Hi all !
As far as i know, the current version of CUDA only lets the user request to malloc either “normal” memory or locked memory. Memory pinning is usually the common downside of user-level approach that requires high-performance memory-copying to/from a device : therefore it is not only used by GPU, but also by high-speed networking cards.
It is nowadays extremelly trendy to see people clustering nodes with GPUs inside them. Icould not experience it by myself yet, but i strongly suspect that we might have a bad time with memory-locking issues when several sub-systems do the same trick on the same data.
So here are the actual questions i was asking myself :
- Does anyone knows if in the end, for any single memory transfer, the CUDA runtime will pin/unpin memory on the fly so that it can be DMAed ? - Is there any mean by wish i could control memory locking by myself, or deferring to another sub-system, and get some interface by which i could specify that property to CUDA ?
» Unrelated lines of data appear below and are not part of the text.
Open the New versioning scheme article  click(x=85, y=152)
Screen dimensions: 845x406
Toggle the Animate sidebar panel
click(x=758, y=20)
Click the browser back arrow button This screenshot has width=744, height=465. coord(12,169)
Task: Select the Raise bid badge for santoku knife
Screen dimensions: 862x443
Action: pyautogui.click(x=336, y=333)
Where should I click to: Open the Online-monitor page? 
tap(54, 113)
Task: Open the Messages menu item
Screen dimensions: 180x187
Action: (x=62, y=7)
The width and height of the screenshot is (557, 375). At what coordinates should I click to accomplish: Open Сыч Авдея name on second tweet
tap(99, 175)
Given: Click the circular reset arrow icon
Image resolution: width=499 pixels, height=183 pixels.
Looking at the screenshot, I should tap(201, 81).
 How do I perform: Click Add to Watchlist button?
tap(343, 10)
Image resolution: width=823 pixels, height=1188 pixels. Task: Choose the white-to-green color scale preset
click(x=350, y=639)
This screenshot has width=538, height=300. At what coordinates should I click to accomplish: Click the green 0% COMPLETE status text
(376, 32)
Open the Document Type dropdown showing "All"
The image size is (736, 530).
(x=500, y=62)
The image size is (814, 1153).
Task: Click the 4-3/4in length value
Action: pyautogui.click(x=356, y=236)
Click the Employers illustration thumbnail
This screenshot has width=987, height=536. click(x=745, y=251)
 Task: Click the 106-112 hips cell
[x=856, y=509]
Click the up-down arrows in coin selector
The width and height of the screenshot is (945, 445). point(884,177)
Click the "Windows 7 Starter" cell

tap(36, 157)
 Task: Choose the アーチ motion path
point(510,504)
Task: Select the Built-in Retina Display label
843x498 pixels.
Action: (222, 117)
I guess this seems unlikely as it would certainly mean that the programmer (or more likely some runtime) needs to pass some memory translation description to the CUDA runtime…
- Has anyone ever observed how CUDA and high-performance networks are interacting to that regards ? I can remember of a precise example where various networks could not be combined for an heterogeneous because both would lock memory in some incompatible way. There is no such known case of bad interaction ?
In the end, this smallish issue may become some nasty performance bottleneck : people have been strugling to reduce the overhead of memory registration for networks, it’s a little sad if we end up locking memory twice, while we could apply the very same techniques on CUDA that we did for networking (i’m thinking of registration cache for instance).
Sorry for that lengthy post,but if anyone has some insights about the question, i’d be really glad to hear about it !